L’abbé Joseph Bema, curé de la paroisse Saint-Kisito, à Kinshasa, la capitale, a dit avoir été obligé de ramper jusqu’à l’entrée d’une base de la Mission d’observation des nations unies au Congo (MONUSCO) pour fuir les tirs de la police. Depuis, il dort rarement dans sa paroisse. «Je me sens en insécurité. Il y a des visites de personnes non identifiées qui me cherchent. Parfois, ils se trompent d’adresse», a-t-il poursuivi.
Un autre prêtre, l’abbé Placide Okalema avait participé à la manifestation du 21 janvier, a dénoncé, quant à lui, une «persécution» des religieux dans son pays. «On voudrait que les citoyens soient silencieux. Et nous, parce que nous parlons, nous devenons l’objet d’insécurité. Personnellement, je suis menacé», a-t-il dit. Il a ajouté qu’il recevait des appels, des menaces de personnes non identifiées. «Malgré toutes ces menaces, nous n’avons pas peur», a-t-il conclu.

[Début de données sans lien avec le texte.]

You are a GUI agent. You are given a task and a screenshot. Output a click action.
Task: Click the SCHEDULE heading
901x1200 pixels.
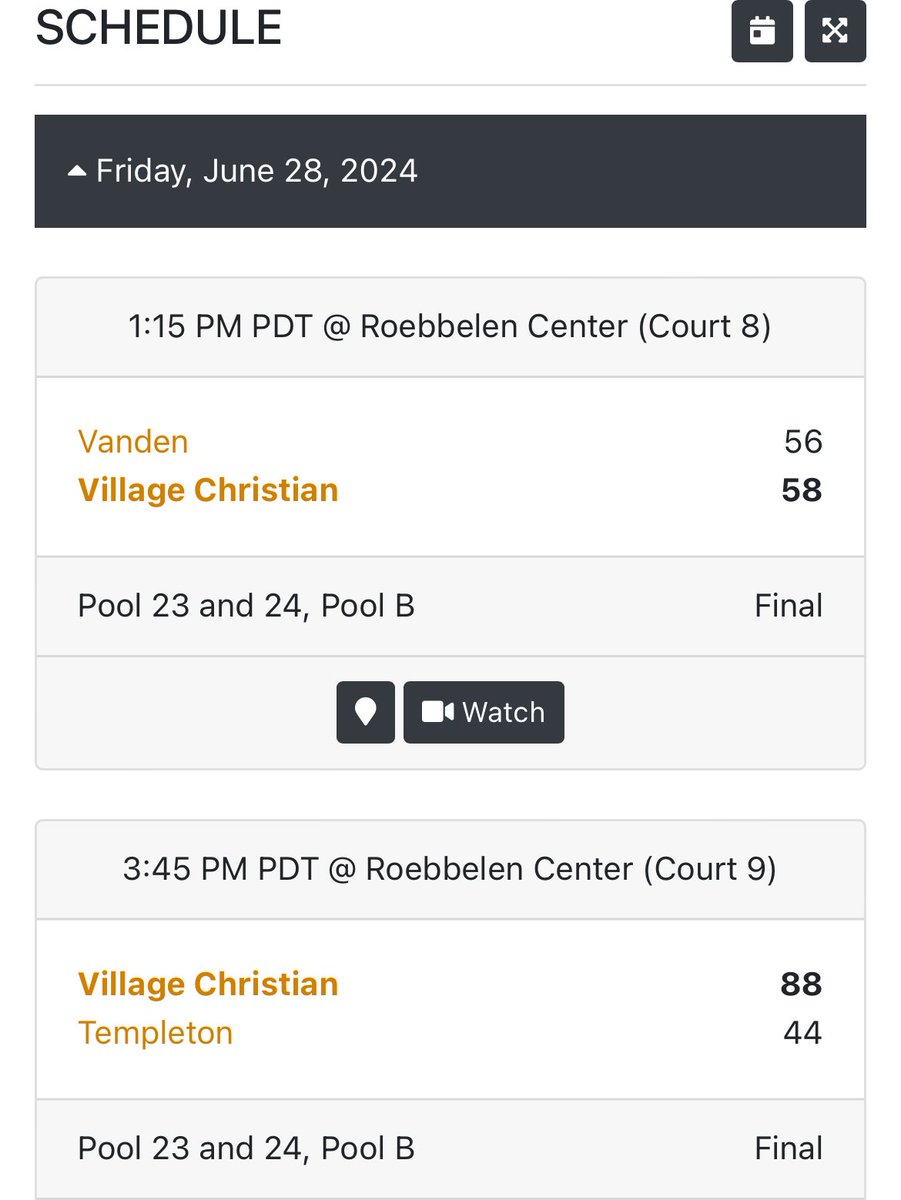tap(159, 27)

En France, la Fédération protestante de France (FPF) s’est aussi dite préoccupée pour les Eglises chrétiennes en RDC. «Je dis ‘des Eglises’, parce qu’il s’agit de l’ensemble des églises protestantes, mais surtout des églises catholiques du pays», a déclaré le révérend François Clavairoly, président de la FPF. «Tout le monde est concerné dans ce pays, c’est un ensemble. Nous sommes- là, attentifs à cette question et nous essaierons de manifester notre solidarité dans la mesure du possible», a-t-il indiqué.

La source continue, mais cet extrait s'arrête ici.